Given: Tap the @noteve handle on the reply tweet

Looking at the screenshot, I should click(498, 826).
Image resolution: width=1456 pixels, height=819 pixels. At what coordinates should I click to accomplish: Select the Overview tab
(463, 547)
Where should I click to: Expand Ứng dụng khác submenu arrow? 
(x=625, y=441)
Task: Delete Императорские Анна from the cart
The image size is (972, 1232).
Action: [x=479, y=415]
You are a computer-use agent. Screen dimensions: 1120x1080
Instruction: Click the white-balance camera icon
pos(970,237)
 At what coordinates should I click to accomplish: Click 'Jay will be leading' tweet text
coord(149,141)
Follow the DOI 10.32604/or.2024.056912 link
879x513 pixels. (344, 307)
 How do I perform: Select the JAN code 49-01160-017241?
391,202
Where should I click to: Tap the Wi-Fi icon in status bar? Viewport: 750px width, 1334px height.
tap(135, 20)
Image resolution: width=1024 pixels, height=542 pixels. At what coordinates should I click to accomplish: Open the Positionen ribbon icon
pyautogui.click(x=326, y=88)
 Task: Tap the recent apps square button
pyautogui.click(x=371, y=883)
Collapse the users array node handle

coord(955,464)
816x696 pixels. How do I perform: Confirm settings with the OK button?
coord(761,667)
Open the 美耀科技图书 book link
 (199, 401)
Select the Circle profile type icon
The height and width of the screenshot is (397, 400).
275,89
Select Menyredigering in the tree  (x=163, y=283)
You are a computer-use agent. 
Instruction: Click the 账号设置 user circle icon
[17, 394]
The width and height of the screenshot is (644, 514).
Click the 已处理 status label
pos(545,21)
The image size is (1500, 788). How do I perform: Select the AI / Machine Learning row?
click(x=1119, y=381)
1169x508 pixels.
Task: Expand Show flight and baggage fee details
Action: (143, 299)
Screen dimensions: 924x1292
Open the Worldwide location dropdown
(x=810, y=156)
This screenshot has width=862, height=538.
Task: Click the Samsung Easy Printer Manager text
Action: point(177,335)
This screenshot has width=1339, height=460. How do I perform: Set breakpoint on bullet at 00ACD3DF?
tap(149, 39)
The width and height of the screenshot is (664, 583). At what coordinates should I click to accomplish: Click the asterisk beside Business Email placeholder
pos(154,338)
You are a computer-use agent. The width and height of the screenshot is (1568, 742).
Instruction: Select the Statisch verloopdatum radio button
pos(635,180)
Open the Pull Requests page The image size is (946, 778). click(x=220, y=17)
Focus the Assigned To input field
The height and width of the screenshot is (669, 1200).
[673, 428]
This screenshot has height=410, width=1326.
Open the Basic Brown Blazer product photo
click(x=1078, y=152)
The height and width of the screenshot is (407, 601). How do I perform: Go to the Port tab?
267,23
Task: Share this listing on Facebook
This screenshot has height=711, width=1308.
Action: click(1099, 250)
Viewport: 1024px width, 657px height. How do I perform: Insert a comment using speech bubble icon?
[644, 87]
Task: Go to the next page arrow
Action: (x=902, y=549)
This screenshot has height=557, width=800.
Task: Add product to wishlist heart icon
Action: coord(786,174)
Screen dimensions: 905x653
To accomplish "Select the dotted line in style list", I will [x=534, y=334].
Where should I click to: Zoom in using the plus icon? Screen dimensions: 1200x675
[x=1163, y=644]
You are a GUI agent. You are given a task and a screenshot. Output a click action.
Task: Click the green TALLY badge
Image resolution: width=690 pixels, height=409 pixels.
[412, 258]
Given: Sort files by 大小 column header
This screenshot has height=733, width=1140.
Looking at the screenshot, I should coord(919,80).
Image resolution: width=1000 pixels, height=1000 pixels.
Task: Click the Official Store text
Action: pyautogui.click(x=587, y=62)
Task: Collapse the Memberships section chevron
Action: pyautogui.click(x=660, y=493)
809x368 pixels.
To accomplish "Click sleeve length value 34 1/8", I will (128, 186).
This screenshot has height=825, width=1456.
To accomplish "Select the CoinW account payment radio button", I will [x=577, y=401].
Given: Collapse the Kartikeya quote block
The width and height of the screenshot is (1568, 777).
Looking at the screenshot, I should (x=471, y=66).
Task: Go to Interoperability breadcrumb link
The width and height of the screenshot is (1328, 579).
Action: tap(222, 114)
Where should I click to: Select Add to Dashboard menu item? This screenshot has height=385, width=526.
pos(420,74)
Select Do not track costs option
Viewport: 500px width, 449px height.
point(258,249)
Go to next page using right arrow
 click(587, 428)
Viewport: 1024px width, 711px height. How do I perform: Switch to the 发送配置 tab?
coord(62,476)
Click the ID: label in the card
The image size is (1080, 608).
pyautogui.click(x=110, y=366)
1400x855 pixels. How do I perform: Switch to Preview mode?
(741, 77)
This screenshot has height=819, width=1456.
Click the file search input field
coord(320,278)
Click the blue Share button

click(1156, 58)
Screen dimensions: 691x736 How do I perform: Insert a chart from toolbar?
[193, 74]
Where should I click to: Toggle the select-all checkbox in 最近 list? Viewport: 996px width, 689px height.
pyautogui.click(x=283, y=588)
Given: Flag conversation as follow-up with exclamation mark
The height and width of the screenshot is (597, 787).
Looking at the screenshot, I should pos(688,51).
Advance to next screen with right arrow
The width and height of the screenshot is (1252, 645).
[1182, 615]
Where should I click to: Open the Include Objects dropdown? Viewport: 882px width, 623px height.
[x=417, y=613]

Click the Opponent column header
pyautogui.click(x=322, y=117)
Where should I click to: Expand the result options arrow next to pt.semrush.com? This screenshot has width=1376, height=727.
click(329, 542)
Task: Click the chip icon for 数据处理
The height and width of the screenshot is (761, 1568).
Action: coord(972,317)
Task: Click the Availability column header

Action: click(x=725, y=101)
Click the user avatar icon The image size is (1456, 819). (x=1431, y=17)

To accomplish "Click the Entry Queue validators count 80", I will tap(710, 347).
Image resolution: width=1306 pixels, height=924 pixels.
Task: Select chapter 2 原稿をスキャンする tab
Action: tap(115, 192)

^^^^^^^^

Work instruction »
Among the entries above, some lines may hold the string "computer". State how many, and give nothing but the number.

Worked solution »
3